AIM OF THE EXERCISE: Only what runs from the line with "Instruction: Close the" to the end of the data should appear in the answer, exactly as written and without pictures.

EXCERPTED RECORDS:
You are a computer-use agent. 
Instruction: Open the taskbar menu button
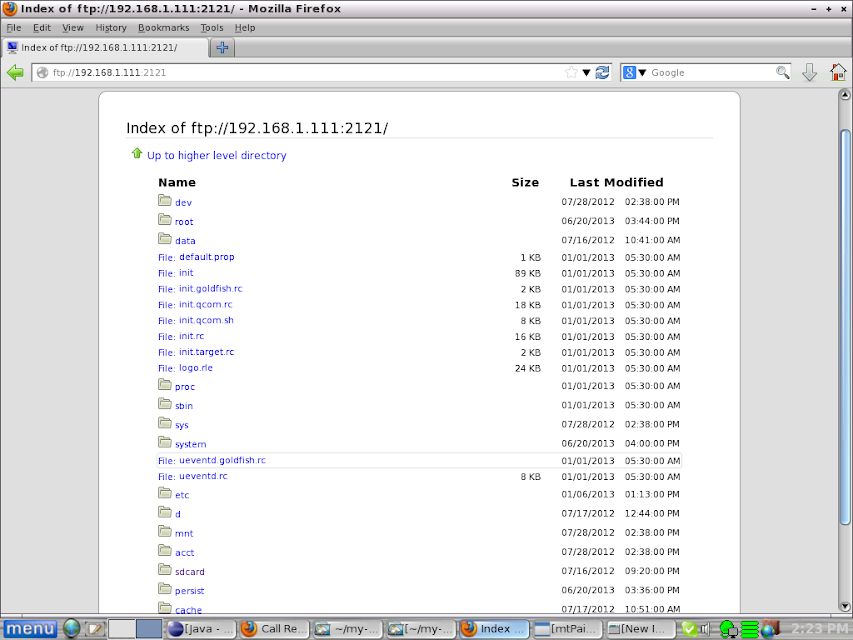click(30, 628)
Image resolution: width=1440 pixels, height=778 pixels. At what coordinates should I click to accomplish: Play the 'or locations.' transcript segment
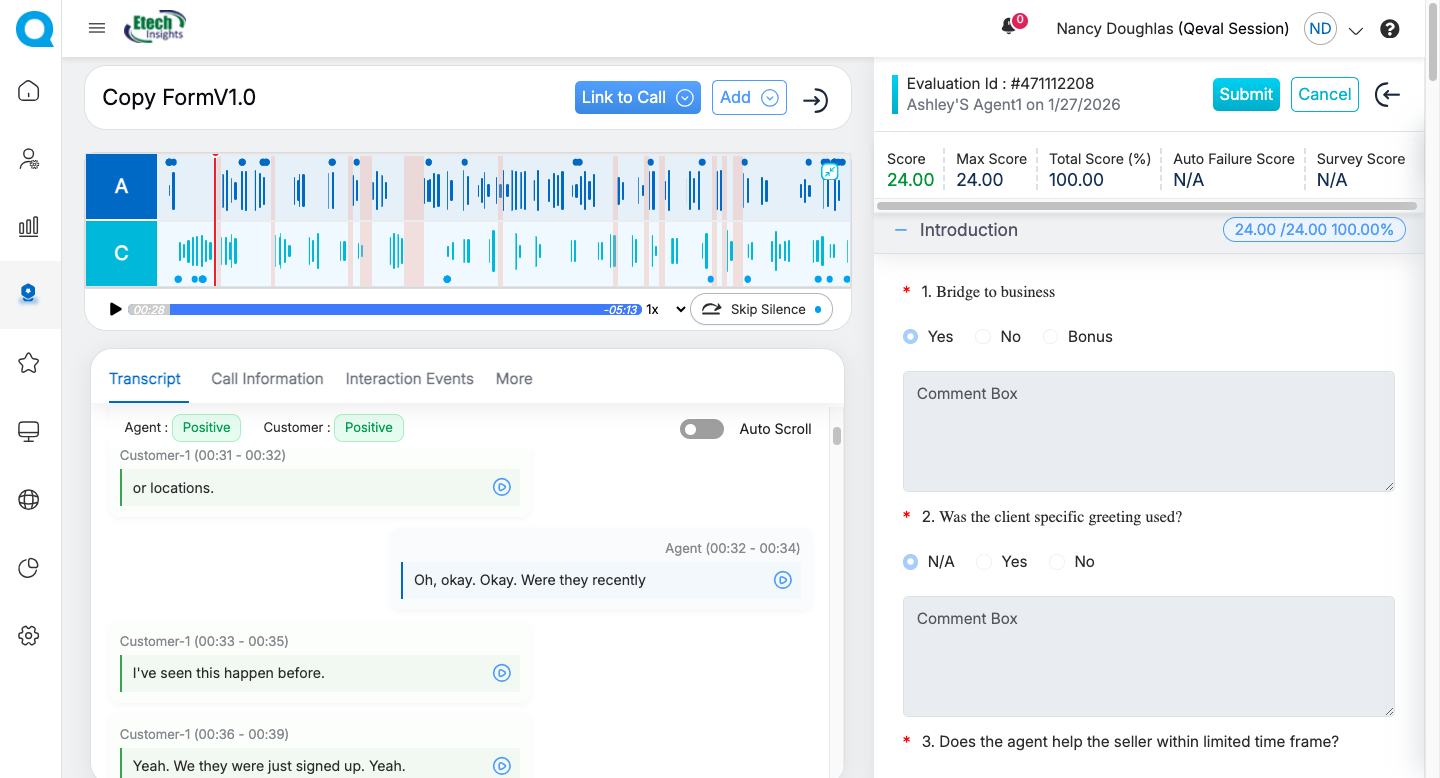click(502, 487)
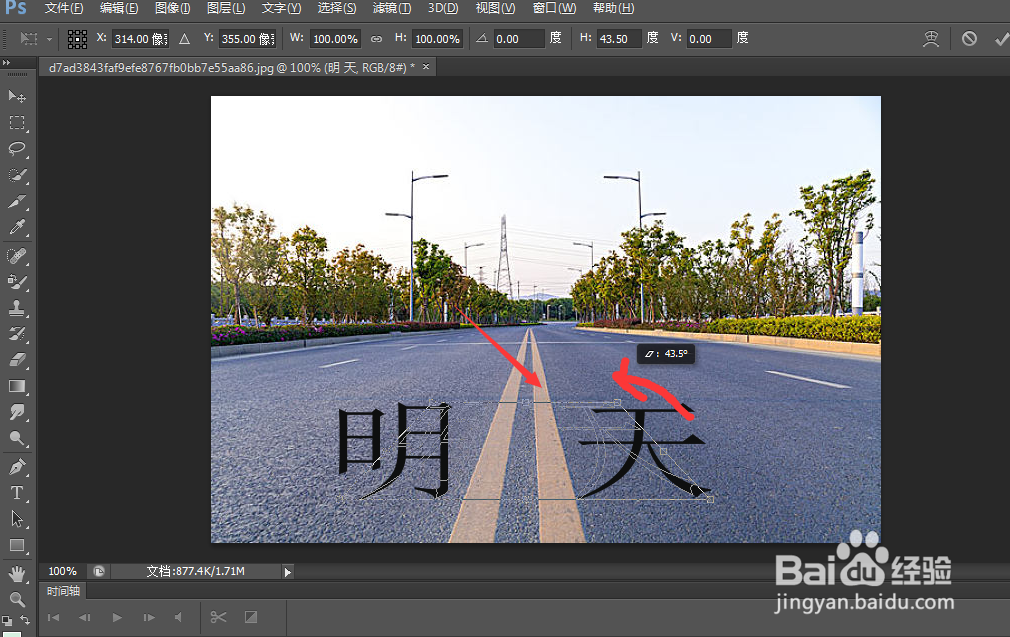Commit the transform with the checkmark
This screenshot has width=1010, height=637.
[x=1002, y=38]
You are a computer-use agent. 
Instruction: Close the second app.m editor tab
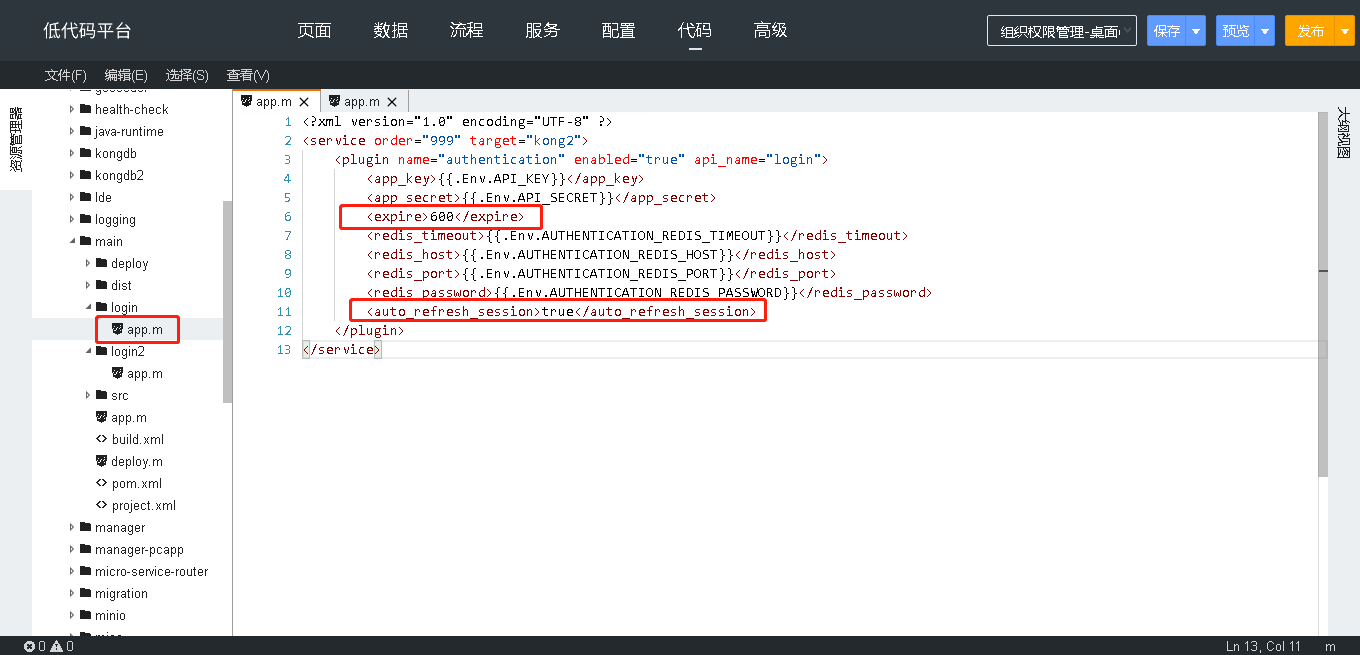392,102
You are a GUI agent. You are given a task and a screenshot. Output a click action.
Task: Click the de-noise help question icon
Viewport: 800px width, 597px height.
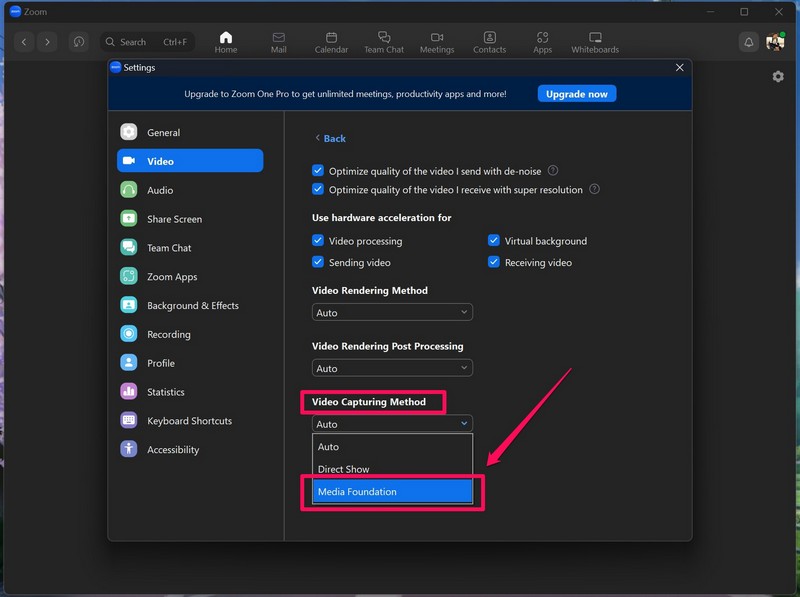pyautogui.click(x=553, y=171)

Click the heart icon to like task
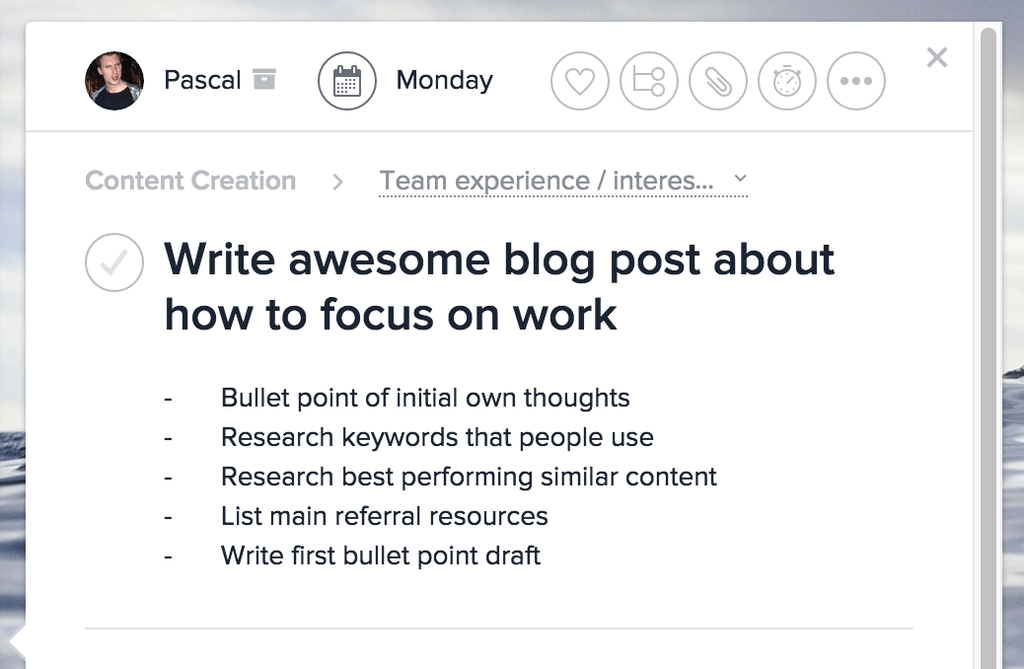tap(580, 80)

TASK SOLUTION:
Instruction: Close the second app.m editor tab
392,102
You are a GUI agent. You are given a task and a screenshot. Output a click action.
Task: Click the de-noise help question icon
Viewport: 800px width, 597px height.
pyautogui.click(x=553, y=171)

Click the heart icon to like task
tap(580, 80)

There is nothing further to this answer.